Data extract —
━━━━━━━━━━━━━━━━━━━━
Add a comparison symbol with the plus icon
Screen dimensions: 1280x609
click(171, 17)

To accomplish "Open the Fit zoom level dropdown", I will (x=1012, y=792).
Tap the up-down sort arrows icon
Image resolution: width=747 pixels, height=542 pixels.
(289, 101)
━━━━━━━━━━━━━━━━━━━━
What the exercise asks — Reproduce the entries above in full, precisely as written.

Completed task —
Add a comparison symbol with the plus icon
Screen dimensions: 1280x609
click(171, 17)

To accomplish "Open the Fit zoom level dropdown", I will (x=1012, y=792).
Tap the up-down sort arrows icon
Image resolution: width=747 pixels, height=542 pixels.
(289, 101)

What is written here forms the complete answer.